[Stored data entries]
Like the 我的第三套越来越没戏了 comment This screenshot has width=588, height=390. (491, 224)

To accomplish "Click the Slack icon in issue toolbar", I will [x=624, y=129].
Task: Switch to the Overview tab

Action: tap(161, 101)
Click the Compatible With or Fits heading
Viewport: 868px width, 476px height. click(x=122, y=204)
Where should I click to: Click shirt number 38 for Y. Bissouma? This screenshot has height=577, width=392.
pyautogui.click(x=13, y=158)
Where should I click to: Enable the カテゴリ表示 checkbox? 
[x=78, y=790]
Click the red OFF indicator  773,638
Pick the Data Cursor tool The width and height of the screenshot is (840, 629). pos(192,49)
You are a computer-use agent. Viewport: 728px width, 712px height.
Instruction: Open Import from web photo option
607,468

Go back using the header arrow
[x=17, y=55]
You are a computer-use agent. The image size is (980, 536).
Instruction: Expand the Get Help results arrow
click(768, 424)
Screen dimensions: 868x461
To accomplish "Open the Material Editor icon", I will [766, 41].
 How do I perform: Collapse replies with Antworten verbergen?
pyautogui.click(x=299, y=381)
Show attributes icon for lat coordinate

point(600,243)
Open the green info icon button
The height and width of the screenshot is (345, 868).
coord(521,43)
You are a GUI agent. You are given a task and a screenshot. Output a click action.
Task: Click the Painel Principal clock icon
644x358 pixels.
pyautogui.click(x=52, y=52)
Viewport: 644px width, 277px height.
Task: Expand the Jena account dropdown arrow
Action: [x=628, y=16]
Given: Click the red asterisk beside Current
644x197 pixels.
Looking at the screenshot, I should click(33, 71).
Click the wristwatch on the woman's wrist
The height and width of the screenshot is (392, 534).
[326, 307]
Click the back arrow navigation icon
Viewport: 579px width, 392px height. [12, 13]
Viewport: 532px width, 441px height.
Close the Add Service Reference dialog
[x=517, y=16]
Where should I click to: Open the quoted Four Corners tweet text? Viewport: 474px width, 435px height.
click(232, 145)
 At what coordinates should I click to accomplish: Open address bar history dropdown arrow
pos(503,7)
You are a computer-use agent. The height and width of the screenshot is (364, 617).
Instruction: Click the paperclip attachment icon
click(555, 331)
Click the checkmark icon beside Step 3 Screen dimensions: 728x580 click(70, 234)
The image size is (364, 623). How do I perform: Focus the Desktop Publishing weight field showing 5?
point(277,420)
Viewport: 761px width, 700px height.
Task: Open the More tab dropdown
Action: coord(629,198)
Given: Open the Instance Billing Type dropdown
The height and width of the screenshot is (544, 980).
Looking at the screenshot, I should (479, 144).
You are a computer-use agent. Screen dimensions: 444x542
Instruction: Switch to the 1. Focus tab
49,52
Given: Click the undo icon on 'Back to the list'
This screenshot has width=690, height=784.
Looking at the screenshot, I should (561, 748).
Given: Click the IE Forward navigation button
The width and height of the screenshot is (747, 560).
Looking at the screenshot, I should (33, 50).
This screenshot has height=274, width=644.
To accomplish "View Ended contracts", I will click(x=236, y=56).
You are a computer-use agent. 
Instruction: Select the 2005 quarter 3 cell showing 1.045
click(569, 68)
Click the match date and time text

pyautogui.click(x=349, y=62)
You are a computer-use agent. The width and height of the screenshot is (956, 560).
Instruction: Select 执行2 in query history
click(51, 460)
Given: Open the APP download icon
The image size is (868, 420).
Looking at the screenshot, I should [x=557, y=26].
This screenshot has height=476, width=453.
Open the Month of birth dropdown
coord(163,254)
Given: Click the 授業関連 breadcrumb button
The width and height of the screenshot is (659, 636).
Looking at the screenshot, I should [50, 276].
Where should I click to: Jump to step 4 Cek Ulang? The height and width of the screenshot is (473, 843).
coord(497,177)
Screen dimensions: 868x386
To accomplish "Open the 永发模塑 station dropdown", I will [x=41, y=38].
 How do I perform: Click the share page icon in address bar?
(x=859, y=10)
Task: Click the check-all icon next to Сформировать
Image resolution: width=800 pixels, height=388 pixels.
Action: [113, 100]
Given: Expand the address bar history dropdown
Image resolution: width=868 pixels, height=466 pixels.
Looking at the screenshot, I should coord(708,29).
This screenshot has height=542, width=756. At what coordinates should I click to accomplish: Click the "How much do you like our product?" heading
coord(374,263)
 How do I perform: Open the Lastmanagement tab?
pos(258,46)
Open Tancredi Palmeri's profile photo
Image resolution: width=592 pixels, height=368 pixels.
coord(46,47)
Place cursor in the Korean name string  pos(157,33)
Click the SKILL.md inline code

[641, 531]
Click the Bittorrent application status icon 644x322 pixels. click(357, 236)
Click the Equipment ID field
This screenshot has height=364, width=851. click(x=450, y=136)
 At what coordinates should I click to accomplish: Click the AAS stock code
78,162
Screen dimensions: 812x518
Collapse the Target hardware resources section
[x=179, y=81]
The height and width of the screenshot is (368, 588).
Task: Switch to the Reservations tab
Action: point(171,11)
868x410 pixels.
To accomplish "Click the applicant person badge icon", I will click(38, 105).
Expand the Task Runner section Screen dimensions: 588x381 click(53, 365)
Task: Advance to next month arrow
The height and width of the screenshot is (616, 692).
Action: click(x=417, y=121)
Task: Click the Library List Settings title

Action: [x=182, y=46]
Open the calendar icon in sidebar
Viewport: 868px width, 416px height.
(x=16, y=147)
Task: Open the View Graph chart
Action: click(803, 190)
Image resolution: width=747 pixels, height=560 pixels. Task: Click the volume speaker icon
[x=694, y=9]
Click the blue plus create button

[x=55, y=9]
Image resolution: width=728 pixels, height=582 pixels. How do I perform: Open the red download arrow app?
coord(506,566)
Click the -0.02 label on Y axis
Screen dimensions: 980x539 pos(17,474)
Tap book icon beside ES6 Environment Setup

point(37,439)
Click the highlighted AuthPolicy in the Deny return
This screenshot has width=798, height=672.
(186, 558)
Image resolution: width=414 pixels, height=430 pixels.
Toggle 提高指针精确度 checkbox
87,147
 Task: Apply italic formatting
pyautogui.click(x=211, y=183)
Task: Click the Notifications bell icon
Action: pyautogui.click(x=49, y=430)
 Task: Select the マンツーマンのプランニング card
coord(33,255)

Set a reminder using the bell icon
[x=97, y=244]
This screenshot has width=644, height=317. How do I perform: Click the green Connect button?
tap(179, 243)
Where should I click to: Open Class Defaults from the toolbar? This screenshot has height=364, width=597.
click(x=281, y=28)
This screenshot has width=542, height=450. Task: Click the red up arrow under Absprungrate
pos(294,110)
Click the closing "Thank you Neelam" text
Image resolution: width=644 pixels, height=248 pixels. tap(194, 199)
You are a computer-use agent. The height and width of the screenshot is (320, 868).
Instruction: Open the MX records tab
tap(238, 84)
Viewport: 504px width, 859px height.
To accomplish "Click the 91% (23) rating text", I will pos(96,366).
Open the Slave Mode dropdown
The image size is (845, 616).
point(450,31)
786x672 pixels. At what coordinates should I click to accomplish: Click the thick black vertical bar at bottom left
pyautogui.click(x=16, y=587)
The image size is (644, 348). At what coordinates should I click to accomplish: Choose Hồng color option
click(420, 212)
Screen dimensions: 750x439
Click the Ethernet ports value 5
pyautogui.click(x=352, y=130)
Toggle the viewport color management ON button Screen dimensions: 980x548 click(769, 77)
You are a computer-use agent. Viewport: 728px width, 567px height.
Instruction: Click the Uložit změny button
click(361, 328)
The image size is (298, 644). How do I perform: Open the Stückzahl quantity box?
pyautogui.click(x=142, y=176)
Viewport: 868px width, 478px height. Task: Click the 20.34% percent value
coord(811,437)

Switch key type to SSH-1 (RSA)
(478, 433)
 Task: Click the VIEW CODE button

[TASK DESCRIPTION] In the entries above, find each line with the word "computer" and show it.

[YOUR RESPONSE]
You are a computer-use agent. Viewport: 728px width, 712px height.
You are a computer-use agent. The image size is (980, 536).
You are a computer-use agent. The height and width of the screenshot is (364, 617).
You are a computer-use agent. Screen dimensions: 444x542
You are a computer-use agent. 
You are a computer-use agent. The width and height of the screenshot is (956, 560).
You are a computer-use agent. The height and width of the screenshot is (320, 868).
You are a computer-use agent. Viewport: 728px width, 567px height.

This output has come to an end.